See also Some background on AAC and NLP.
Project summary
This project is developing a novel approach to natural language generation,
applying it to computer-aided text and speech generation for people with
physical disabilities. Many people who cannot speak because of physical
disability utilize text-to-speech generators as prosthetic devices. However,
users of speech prostheses often have more general loss of motor control, and
despite aids such as word prediction, text entry is slow and difficult. For
typical users, current speech prostheses have output rates less than a tenth of
the speed of normal speech. This prevents natural social conversation, since
it completely disrupts the usual processes of turn-taking, and can lead to
negative effects on the listener's attitude to the prosthesis user. The main
focus of this research is the investigation of techniques which can improve
rates sufficiently for more natural conversation to be possible, without
sacrificing flexibility of content. This new approach employs a combination of
a wide-coverage grammar, corpus-based word frequency data, and conversational
templates. Applied to speech prosthesis, it enables the production of full
sentences from minimal user input in a context-sensitive way.
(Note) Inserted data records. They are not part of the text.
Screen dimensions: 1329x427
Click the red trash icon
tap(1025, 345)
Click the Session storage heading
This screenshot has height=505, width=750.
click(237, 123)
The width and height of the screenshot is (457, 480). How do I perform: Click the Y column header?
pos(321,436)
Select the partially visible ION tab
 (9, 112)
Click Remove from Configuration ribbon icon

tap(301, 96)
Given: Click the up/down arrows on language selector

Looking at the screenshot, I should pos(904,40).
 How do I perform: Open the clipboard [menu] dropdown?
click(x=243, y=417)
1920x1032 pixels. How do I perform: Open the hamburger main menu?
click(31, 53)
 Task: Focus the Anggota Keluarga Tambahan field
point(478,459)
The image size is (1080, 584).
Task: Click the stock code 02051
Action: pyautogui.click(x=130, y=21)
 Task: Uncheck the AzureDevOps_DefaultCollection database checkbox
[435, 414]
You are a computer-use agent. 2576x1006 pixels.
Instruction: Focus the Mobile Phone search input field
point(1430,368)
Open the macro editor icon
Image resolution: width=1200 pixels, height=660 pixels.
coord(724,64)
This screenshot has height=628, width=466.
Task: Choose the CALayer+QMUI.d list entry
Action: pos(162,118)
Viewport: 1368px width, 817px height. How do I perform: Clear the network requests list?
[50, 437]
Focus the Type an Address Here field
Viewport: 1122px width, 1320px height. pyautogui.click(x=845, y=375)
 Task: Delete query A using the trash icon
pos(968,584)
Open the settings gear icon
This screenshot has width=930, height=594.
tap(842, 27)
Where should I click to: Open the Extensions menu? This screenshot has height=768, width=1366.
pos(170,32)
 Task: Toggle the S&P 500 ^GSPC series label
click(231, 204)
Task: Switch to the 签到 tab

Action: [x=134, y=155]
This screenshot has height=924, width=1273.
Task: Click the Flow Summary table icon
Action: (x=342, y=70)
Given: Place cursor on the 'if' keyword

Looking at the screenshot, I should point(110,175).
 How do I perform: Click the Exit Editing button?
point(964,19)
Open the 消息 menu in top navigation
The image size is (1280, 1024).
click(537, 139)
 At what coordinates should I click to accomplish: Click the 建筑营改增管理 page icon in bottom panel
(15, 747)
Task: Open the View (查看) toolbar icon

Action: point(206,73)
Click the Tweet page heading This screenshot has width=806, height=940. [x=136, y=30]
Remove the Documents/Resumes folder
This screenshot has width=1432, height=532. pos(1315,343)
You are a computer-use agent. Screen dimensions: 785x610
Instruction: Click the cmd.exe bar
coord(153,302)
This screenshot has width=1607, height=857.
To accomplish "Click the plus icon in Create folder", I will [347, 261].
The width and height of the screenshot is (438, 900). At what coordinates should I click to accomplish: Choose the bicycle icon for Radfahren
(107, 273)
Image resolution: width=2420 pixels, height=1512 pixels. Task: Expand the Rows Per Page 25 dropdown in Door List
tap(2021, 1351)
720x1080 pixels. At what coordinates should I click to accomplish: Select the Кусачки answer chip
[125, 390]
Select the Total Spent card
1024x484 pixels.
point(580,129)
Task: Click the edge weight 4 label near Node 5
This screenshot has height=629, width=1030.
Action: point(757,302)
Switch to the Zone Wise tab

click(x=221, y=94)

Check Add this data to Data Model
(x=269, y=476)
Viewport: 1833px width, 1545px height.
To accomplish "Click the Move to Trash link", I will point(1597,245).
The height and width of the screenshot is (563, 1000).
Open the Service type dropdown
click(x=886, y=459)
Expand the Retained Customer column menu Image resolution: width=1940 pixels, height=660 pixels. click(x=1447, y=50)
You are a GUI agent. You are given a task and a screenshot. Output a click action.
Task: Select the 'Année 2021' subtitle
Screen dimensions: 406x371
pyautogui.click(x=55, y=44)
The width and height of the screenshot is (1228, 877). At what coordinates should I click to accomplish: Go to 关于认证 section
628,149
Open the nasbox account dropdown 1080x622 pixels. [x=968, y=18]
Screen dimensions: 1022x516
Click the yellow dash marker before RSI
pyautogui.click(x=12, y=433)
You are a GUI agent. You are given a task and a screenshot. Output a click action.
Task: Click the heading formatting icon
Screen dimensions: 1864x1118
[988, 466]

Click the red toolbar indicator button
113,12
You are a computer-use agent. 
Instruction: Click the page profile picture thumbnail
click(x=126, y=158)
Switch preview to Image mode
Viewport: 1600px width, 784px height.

The approach can
also be applied more generally for efficient production of formulaic text like
the structured reports used widely in business and government and also has
utility in computer-aided language learning, both for people who are not fully
literate, and those for whom English is not their first language
So far most of our work has fallen into the following
categories:
- Expansion and refinement of
the existing English Resource Grammar. This includes improving the
coverage of constructions which occur in conversations,
further developing the semantic representation and enlarging the lexicon
(see e.g., Bender and Flickinger, 1999; Smith, 1999;
Bouma, Flickinger and van Eynde, in press;
Copestake et al, 1997).
This work has been partly supported by
the German Verbmobil machine translation project.
- Implementation of a generation algorithm which works
with the English Resource Grammar. This has resulted in a novel
algorithm which is generally applicable to unification-based grammars
and has improvements in efficiency/flexibility compared
to previous work. See Carroll et al (1999).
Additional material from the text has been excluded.